The city manager’s contract was renewed in June 2019 for another five years of employment. In June 2024, the contract will be automatically renewed for another two years unless the City Council gives a 120-notice to Gonzalez prior to the expiration of the renewal term.
Zielsdorf said he thinks Gonzalez does the best he can with the parameters he has and is often used as a scapegoat for policies the City Council has him implement. As far as working with Gonzalez, Zielsdorf said the city manager’s previous football experience makes him a team player.
“When you are coached by a certain coach who has a certain idea, you follow through with that plan and that’s what you do, so I think if we have this guy and we paid this much money for him. Let’s see if he’s worth his money and lets see how he can transition us over into this new way of city governance,” Zielsdorf said.
He said the public has to play an important role in shaping policy. He said, if elected, he will schedule regular town hall meetings that include district representatives. He also said the meeting time for City Council meetings needs to be changed to allow for more public participation.
City Council meetings were being held at 9 a.m. on Monday and Tuesdays every other week. Since March the meetings were held virtually for safety precautions during the pandemic. In mid-September, the council pushed the virtual meeting start time to 3:35 p.m. for some meetings.

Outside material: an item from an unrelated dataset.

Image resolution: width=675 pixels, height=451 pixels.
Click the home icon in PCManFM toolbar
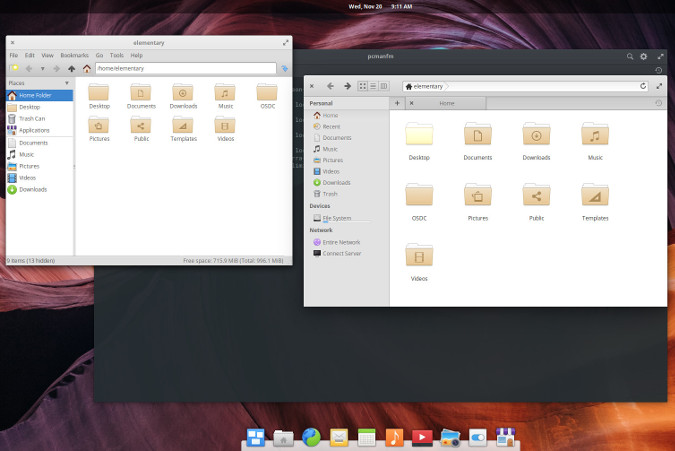[x=87, y=69]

Zielsdorf said the public should be playing a “policing” role of elected officials.
“That’s the city’s responsibility as well. We need to make sure that all facts are out, that all information is provided before decisions are made and they need to be given time to take that information in and digest it and then give their opinion,” Zielsdorf said.
If elected, Zielsdorf said he would retain his job as a swim coach.
Dean “Dino” Martinez
Dean “Dino” Martinez, a former Army Airborne Division Ranger, said his experience in the military helped him learn how to take charge and work in teams.
“If you want to build a great city it takes everybody’s heads to get together as a team, a team effort, a family to turn around and stop pointing fingers, but start putting heads together,” Martinez said.
Martinez said, if elected, he would like to see himself showing leadership by not fighting or arguing in public with city representatives.
“Let’s start getting together in a separate room with the mayor and see if we can come back with something we can agree on,” Martinez said.
Martinez did not specifically discuss how he would work with the city manager, but said working as a team is how the city will be able to get things done.
Martinez said it also is important to meet and engage with the public.
“You are not just in an office as the mayor. (We need to) start connecting with the people around El Paso,” Martinez said. “They want to see a face, they want to see what they elected, what money is being spent and why its being spent.”